Dalam satu wawancara dengan siaran BBC, Selasa, Davutoglu menyerukan “Strategi terintegrasi” dengan Amerika Serikat untuk melengkapi dan melatih FSA dan menggulingkan Bashar dari kekuasaan.

Dia menunjukkan bahwa Turki hanya akan menawarkan pangkalan udara dan fasilitas-fasilitas lainnya untuk koalisi internasional melawan Negara Islam (IS) jika strategi seperti itu yang dikejar.

Amerika Serikat harus “melengkapi dan melatih Tentara Pembebasan Suriah sehingga jika ISIS tersingkir, rezim tidak harus datang,” katanya, menggunakan nama lain untuk IS.

“Jika ISIS meninggalkan kota itu teroris PKK tidak harus datang, jika ISIS disirnakan, pembantaian brutal seharusnya tidak dilanjutkan,” tambahnya.

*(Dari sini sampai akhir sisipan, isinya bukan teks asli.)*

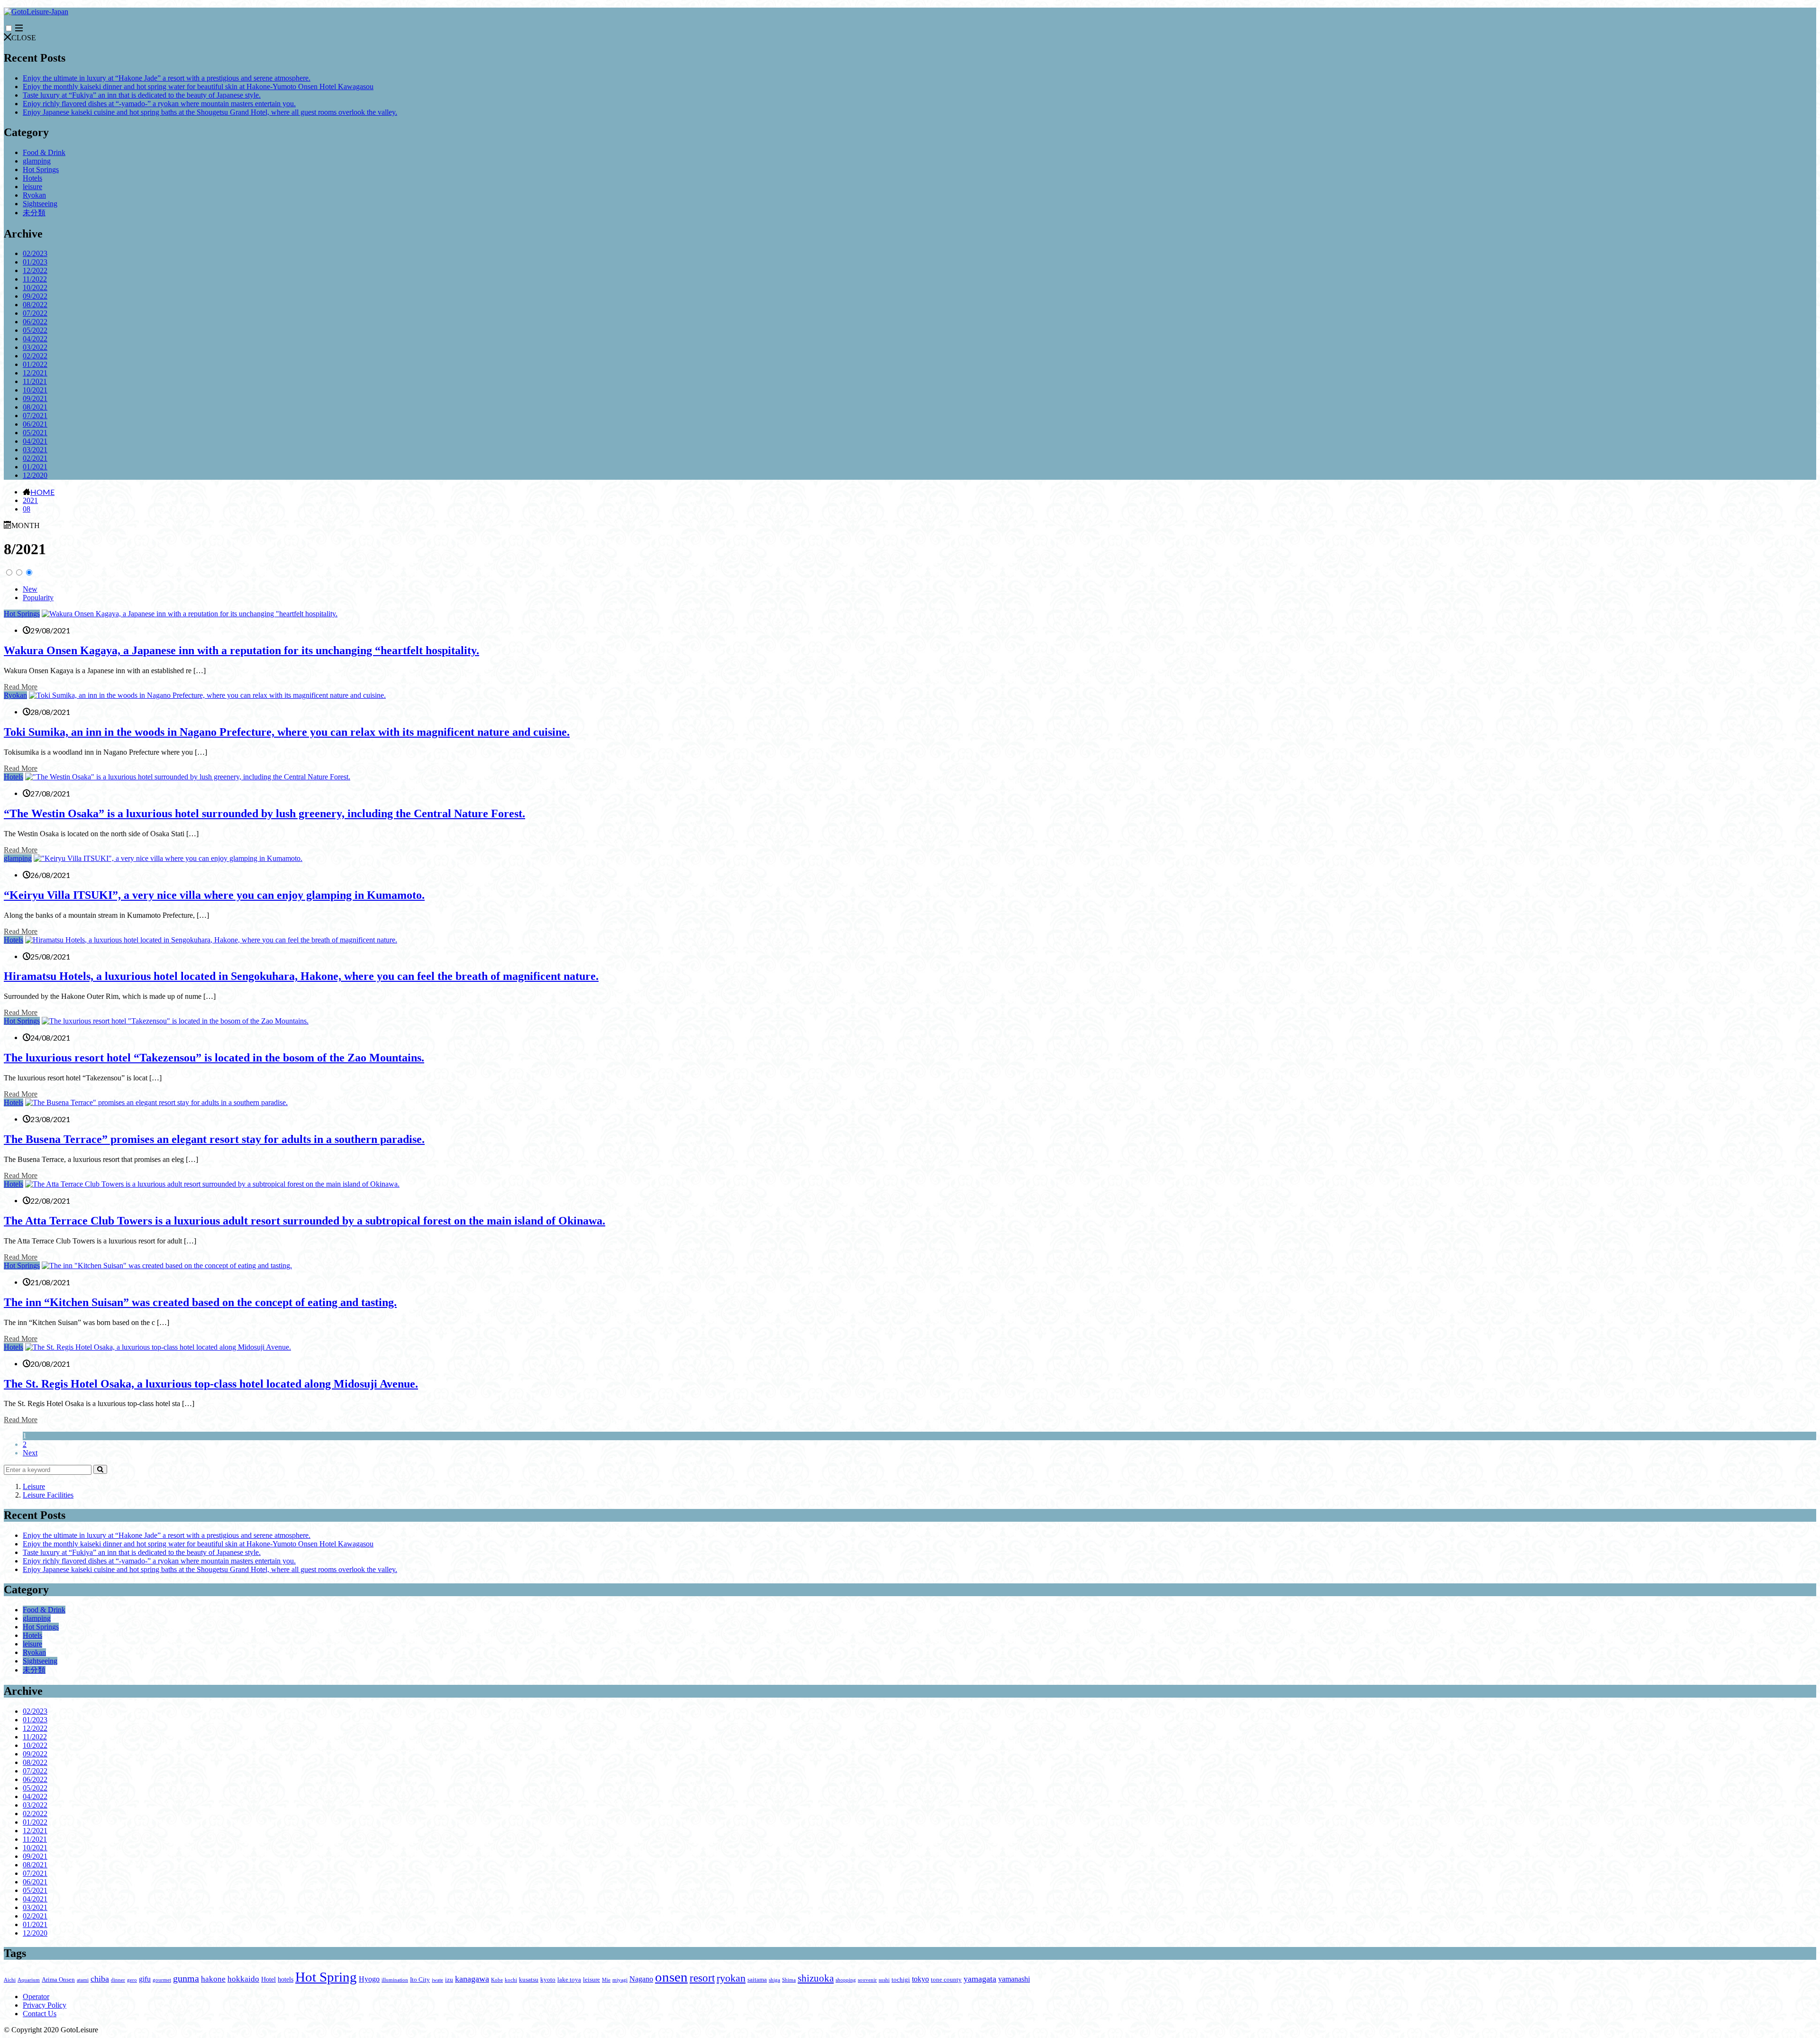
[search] (100, 1469)
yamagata (980, 1978)
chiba (100, 1978)
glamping (37, 161)
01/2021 (35, 467)
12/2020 (35, 475)
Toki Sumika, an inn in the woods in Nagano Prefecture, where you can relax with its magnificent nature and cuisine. (287, 732)
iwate (437, 1980)
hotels (285, 1979)
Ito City (420, 1979)
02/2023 (35, 253)
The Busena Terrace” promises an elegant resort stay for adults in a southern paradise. (214, 1139)
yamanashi (1014, 1979)
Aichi (10, 1980)
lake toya (569, 1979)
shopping (846, 1980)
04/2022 (35, 339)
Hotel (268, 1979)
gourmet (162, 1980)
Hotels (32, 178)
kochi (511, 1980)
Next (30, 1453)
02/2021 (35, 458)
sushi (884, 1980)
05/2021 (35, 433)
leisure (32, 187)
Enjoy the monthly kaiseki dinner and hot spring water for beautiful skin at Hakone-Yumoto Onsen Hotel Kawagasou (198, 86)
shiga (774, 1980)
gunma (186, 1978)
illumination (395, 1980)
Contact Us (39, 2014)
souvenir (867, 1980)
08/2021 (35, 407)
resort (702, 1978)
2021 (30, 500)
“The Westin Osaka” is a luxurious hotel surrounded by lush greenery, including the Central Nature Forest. (264, 813)
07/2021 (35, 415)
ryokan (731, 1978)
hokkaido (243, 1978)
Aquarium (29, 1980)
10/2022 (35, 287)
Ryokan (34, 195)
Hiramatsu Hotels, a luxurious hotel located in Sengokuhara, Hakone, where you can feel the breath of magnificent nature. (301, 976)
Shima (789, 1980)
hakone (213, 1978)
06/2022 (35, 322)
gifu (145, 1979)
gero (132, 1980)
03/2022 (35, 347)
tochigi (901, 1979)
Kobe (497, 1980)
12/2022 (35, 270)
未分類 (34, 213)
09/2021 (35, 398)
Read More (20, 687)
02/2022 (35, 356)
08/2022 (35, 305)
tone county (946, 1979)
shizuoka (816, 1978)
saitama (757, 1979)
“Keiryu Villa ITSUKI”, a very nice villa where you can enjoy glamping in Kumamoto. (214, 895)
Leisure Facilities (48, 1495)
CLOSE (23, 38)
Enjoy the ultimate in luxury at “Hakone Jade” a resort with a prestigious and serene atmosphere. (166, 78)
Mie (606, 1980)
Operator (36, 1996)
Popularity (38, 598)
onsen (671, 1976)
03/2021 (35, 450)
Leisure (34, 1486)
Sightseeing (40, 204)
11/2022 (35, 279)
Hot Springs (41, 169)
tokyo (920, 1979)
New (30, 589)
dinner (118, 1980)
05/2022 (35, 330)
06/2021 (35, 424)
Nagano (641, 1979)
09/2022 (35, 296)
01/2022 (35, 364)
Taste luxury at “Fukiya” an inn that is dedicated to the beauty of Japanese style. (142, 95)
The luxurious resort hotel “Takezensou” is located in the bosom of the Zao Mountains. (214, 1057)
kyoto (547, 1979)
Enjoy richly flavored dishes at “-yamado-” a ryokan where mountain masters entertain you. (159, 104)
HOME (42, 491)
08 (26, 509)
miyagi (620, 1980)
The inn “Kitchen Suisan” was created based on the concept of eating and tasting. (200, 1302)
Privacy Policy (44, 2005)
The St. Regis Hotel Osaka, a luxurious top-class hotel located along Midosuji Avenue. (211, 1384)
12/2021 (35, 373)
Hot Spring (326, 1976)
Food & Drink (44, 152)
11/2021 (35, 381)
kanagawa (472, 1978)
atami (83, 1980)
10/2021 (35, 390)
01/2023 (35, 262)
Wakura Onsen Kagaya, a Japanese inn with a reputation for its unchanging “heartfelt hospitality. (241, 650)
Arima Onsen (58, 1979)
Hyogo (369, 1979)
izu (449, 1979)
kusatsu (528, 1979)
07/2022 (35, 313)
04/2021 (35, 441)
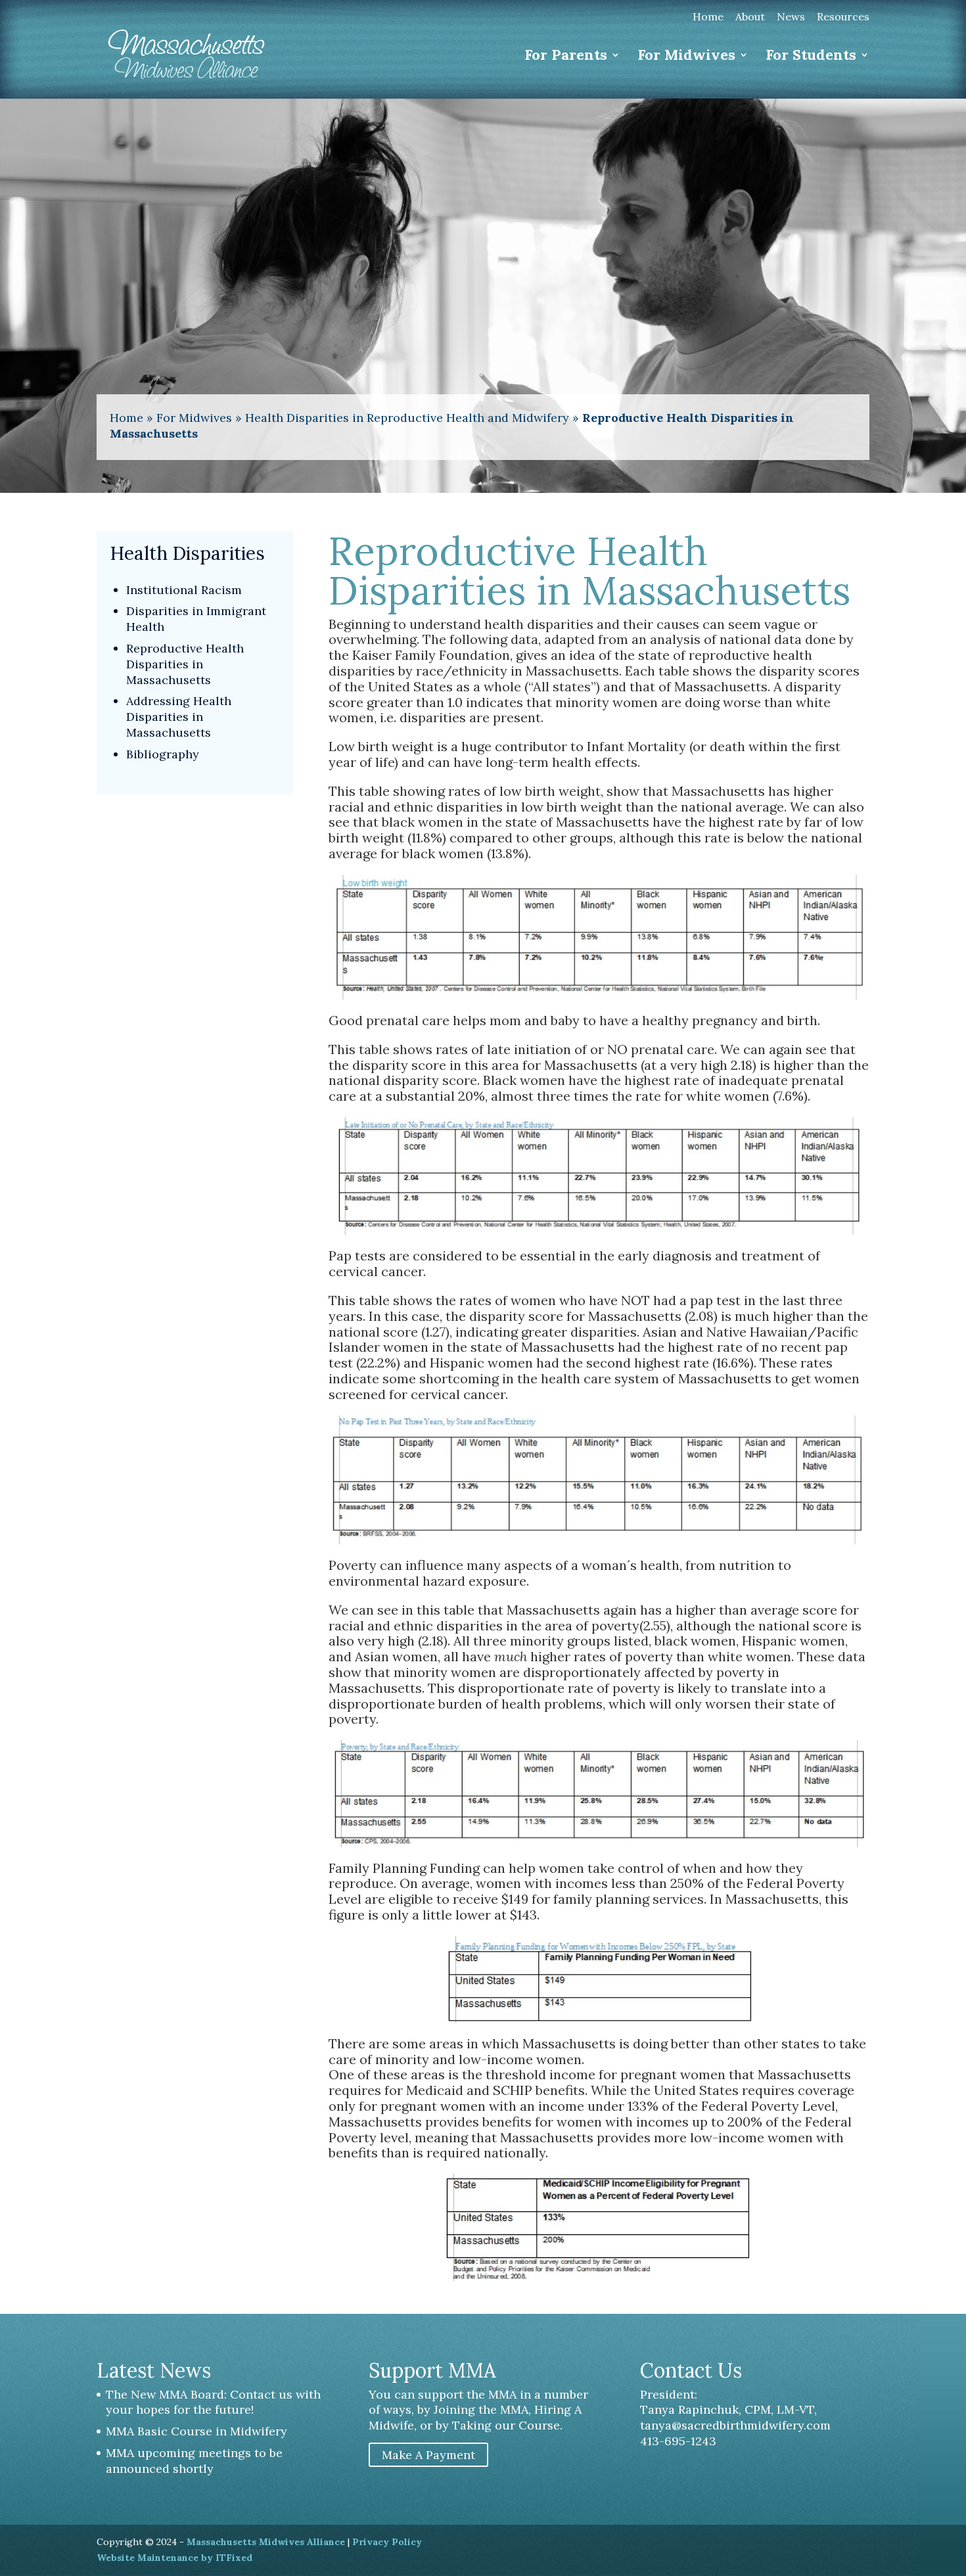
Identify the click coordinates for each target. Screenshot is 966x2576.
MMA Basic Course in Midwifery (196, 2431)
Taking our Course (506, 2425)
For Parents (565, 57)
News (791, 17)
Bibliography (162, 754)
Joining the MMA (481, 2409)
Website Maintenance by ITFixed (174, 2558)
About (750, 17)
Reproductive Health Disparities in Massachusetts (185, 664)
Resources (843, 17)
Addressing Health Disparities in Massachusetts (178, 716)
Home (708, 17)
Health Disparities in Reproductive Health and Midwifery (407, 417)
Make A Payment (428, 2454)
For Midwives (686, 57)
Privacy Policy (387, 2542)
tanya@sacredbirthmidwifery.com (735, 2425)
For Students (811, 57)
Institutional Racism (184, 589)
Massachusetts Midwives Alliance (266, 2542)
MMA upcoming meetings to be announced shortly (194, 2460)
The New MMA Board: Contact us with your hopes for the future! (213, 2402)
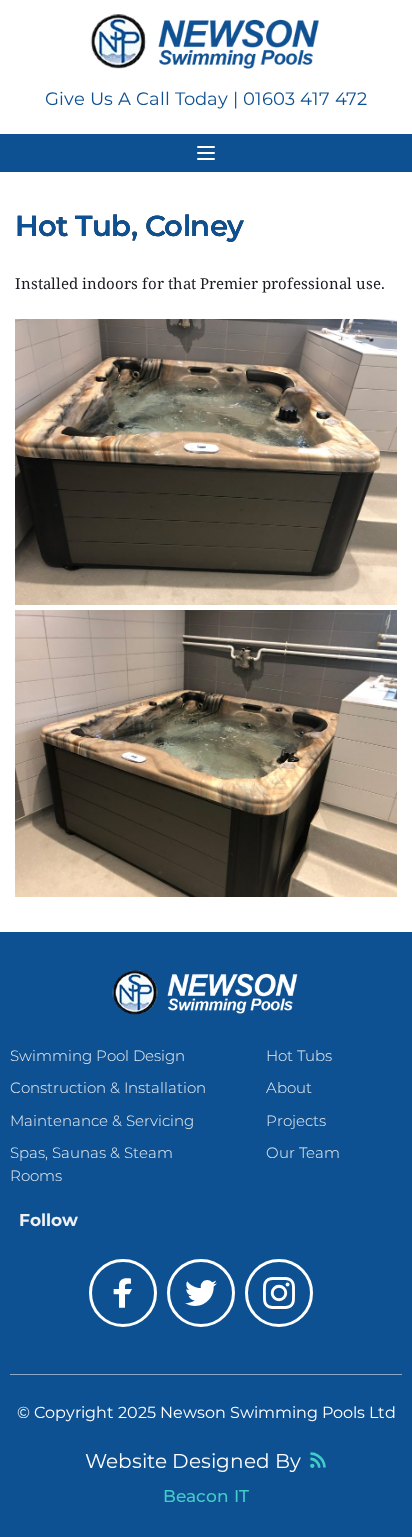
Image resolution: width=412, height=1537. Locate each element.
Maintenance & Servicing (104, 1120)
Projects (298, 1120)
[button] (206, 153)
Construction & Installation (108, 1087)
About (289, 1087)
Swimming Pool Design (97, 1055)
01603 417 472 (305, 99)
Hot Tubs (299, 1055)
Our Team (303, 1152)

“Jadi ada kebutuhan untuk satu strategi terpadu.”

Turki khawatir bahwa Kobane bisa diambil-alih oleh Kurdi bersekutu dengan Partai Pekerja Kurdistan (PKK) yang telah melakukan pemberontakan tiga dekade untuk kekuasaan sendiri, dan dianggap sebagai kelompok teroris oleh Turki, Amerika Serikat dan sebagian besar negara Eropa.

Dia mengatakan, Turki akan mempersiapkan koalisi pimpinan AS untuk menggunakan fasilitas-fasilitasnya seperti pangkalan udara Incirlik untuk razia terhadap IS hanya jika “kita memiliki pemahaman bersama untuk pluralistik dan demokratis baru Suriah”.

Turki telah dikritik dalam beberapa pekan terakhir karena gagal membantu koalisi pimpinan AS dan pejuang Kurdi berusaha untuk mencegah IS mengambil alih Kobane, yang terletak hanya beberapa kilometer dari perbatasan Turki.

Satu kontingen pejuang Kurdi Peshmerga dari Irak utara diharapkan transit di Turki untuk meningkatkan pertahanan Kobane dalam beberapa hari mendatang, dengan bala bantuan dari FSA, demikian AFP.